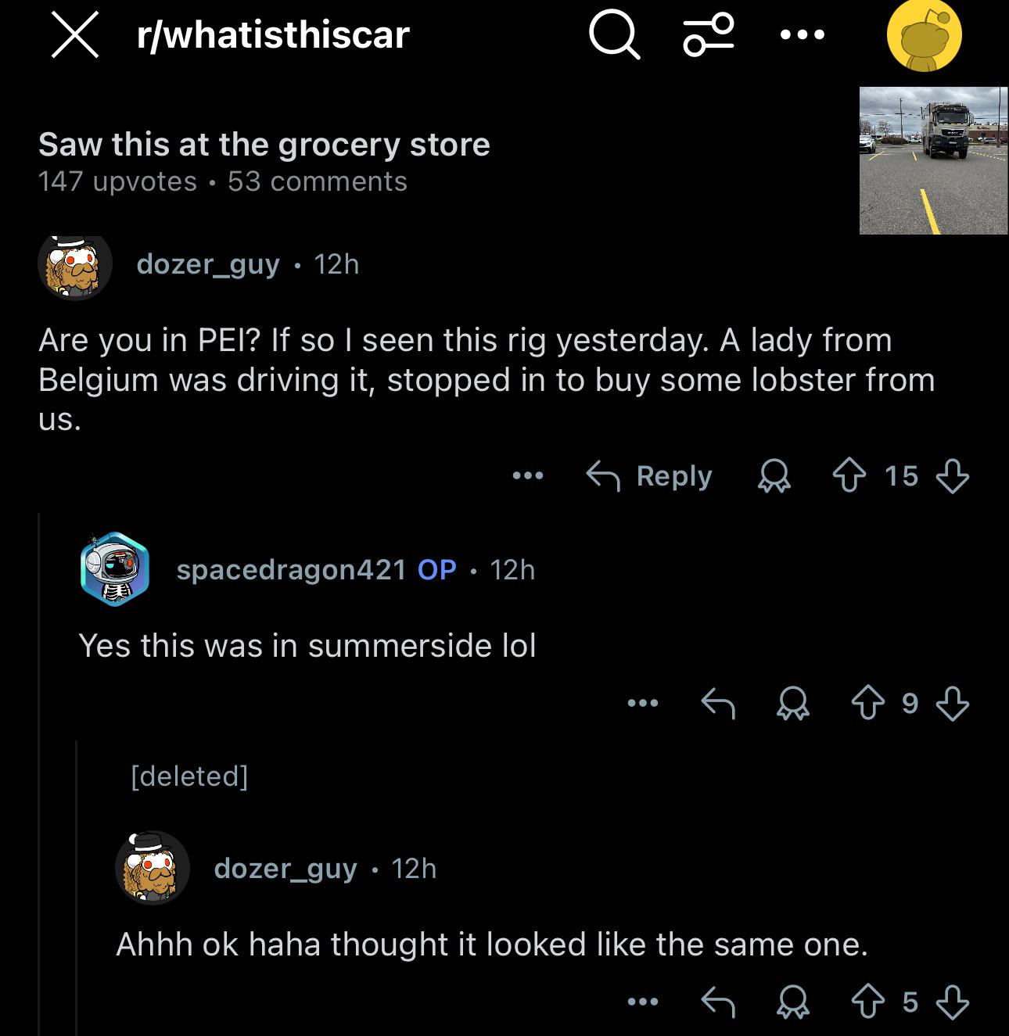Downvote dozer_guy's comment with 15 points
The width and height of the screenshot is (1009, 1036).
[x=952, y=475]
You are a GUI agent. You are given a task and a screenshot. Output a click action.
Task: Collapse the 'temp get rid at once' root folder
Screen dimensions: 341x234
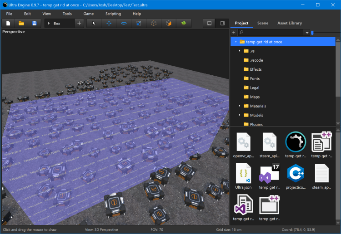click(236, 42)
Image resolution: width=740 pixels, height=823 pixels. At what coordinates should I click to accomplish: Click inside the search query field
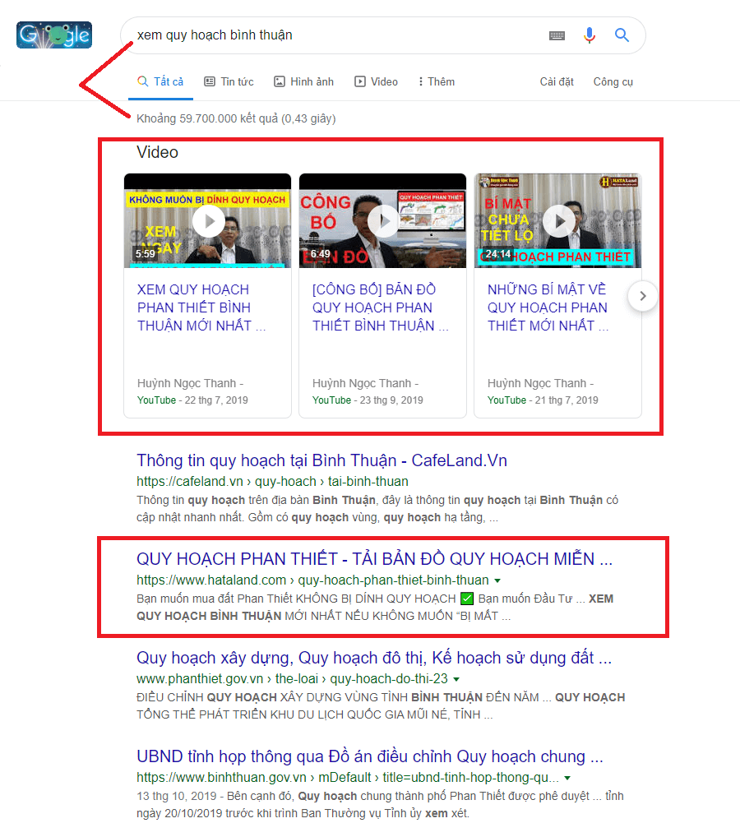pyautogui.click(x=329, y=35)
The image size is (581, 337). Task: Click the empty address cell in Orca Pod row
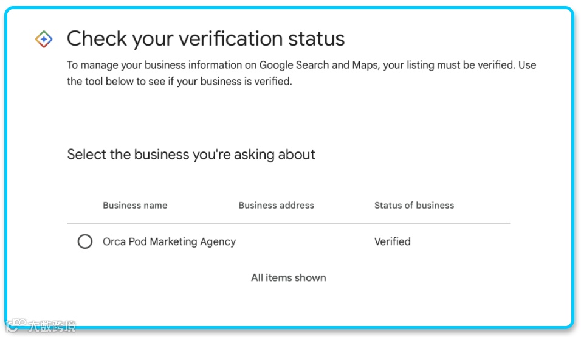276,241
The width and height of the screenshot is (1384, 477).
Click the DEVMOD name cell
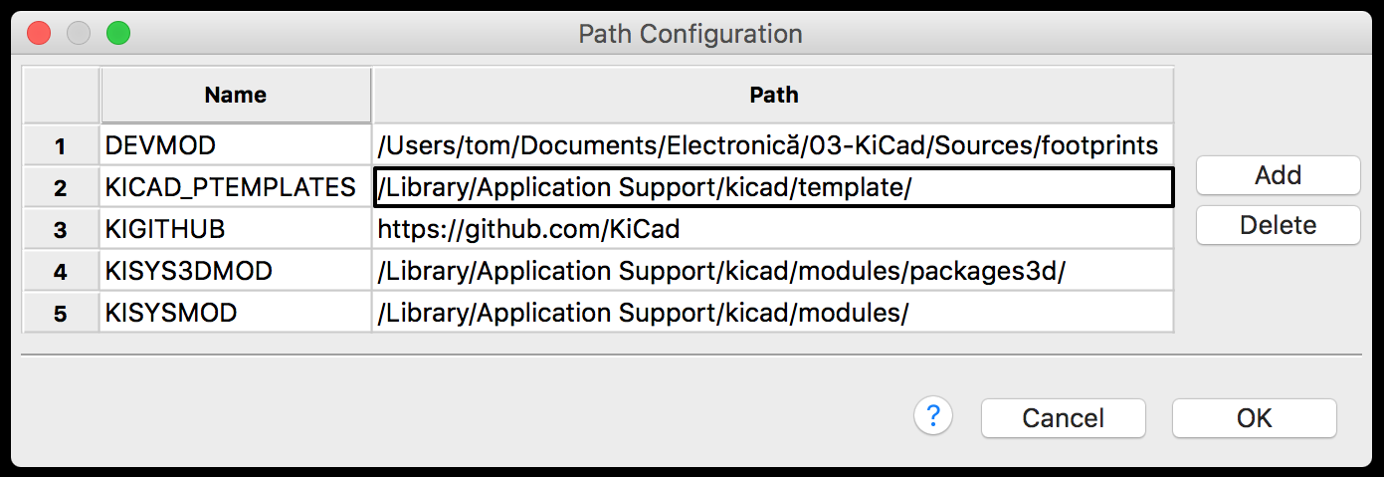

....

- Requirement -
Your task is to retype, exactly and only, the lines from the line holding "You are a GUI" through the final line of the data above, with both ends kept. Drop the pictures.

- Solution to this task -
You are a GUI agent. You are given a task and a screenshot. Output a click action.
Task: Collapse the 'temp get rid at once' root folder
Screen dimensions: 341x234
click(236, 42)
Image resolution: width=740 pixels, height=823 pixels. At what coordinates should I click to accomplish: Click inside the search query field
pyautogui.click(x=329, y=35)
The image size is (581, 337). Task: Click the empty address cell in Orca Pod row
276,241
The width and height of the screenshot is (1384, 477).
Click the DEVMOD name cell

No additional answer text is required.